The mysterious adventure begins aboard a large run-down science vessel that's long been beached on a tropical island in the Pacific. The jungle has overrun the seemingly deserted ship. Players find themselves in the operations room of the steel beast in front of an array of electronic panels and computer terminals. From the helm of one of the main computers, players discover Lea Nichols - a survivor of the EDEHN science team - on the ship's surveillance system. As Nichols wakes up in confusion, she notices the security camera watching her and addresses you directly to ask for help. She sets off to discover what happened to the remainder of her science team and escape the confines of the dilapidated ship. Players will follow Nichols closely throughout her mission, providing guidance and assistance as they learn more about the eerie nature of experiments previously going on in the ship. Without giving any of the story away (since that's typically main force behind such titles), let's just say science has run amok following some surprising discoveries.
What's unique about The Experiment is the way players interact with Nichols. Though she can't be controlled directly, she can be guided by using the ship's computer system to turn lights on and off, activate computer terminals, and use speakers to generate sound to get her attention and draw her towards an area of interest. The ship is also littered with surveillance cameras which are the only way players can view Nichols and her surroundings directly. A window (which can be opened and closed at whim) with a 2D schematic of the ship shows you where she's located at any given time, and it serves as the main form of navigation in the game. The small map also highlights the location of lights, computers, and crucial surveillance cameras which can be clicked on to bring up a live feed of the area.
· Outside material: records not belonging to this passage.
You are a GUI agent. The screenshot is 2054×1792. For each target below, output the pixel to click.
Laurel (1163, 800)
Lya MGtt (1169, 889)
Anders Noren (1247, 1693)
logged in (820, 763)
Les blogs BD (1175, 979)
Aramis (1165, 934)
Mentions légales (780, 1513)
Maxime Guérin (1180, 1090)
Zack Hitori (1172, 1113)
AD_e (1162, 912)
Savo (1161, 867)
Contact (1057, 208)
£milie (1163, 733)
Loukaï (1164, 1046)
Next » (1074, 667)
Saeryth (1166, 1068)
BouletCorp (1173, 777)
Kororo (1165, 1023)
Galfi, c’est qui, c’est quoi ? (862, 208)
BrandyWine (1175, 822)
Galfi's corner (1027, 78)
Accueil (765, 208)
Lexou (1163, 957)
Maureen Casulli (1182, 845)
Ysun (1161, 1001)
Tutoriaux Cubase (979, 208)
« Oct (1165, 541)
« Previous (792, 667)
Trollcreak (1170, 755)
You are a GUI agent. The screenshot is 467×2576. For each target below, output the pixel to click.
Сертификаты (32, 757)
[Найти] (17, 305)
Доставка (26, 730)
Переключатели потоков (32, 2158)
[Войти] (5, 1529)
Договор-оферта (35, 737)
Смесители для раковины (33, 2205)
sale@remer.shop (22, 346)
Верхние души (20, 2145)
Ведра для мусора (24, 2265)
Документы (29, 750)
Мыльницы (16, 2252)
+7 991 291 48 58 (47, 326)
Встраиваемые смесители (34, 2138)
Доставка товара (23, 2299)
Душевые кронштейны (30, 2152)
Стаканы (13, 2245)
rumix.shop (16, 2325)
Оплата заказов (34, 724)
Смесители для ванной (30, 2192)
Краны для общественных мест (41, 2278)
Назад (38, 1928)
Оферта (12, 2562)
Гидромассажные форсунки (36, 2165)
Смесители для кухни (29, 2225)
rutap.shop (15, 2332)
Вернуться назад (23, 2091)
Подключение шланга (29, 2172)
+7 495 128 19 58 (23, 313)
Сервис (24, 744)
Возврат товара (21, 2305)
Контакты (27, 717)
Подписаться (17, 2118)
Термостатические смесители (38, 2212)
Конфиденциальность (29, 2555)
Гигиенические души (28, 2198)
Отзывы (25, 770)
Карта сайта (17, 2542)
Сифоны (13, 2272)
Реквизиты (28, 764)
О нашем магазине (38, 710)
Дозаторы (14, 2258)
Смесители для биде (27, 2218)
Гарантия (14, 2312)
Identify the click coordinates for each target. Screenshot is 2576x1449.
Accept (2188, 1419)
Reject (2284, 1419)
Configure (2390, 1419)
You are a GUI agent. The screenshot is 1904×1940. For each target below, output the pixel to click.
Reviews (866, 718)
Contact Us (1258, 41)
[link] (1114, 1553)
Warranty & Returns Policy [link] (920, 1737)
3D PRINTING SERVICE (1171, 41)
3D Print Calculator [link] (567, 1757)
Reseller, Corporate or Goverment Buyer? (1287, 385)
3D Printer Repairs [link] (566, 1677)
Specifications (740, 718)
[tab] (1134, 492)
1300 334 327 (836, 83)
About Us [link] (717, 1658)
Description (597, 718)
Up to three different surveillance cameras can be accessed at a single time to provide different angles and views of what's happening on the ship. The view windows for each of the three cameras can be stacked, scaled to three different sizes, and arranged on the screen in any manner the player chooses. At any time players can click on a camera screen and then move the mouse to pan the camera in different directions. Eventually Nichols will locate camera upgrades, which allow you to zoom in and out, fine-tune for details, detect heat signatures, and enhance available lighting. When combined with the area map, the surveillance system provides a truly out of the ordinary experience while navigating the bowels and dark corridors of the ship. This slightly unusual presentation isn't entirely perfect, but it's definitely a fresh design that's a welcome addition.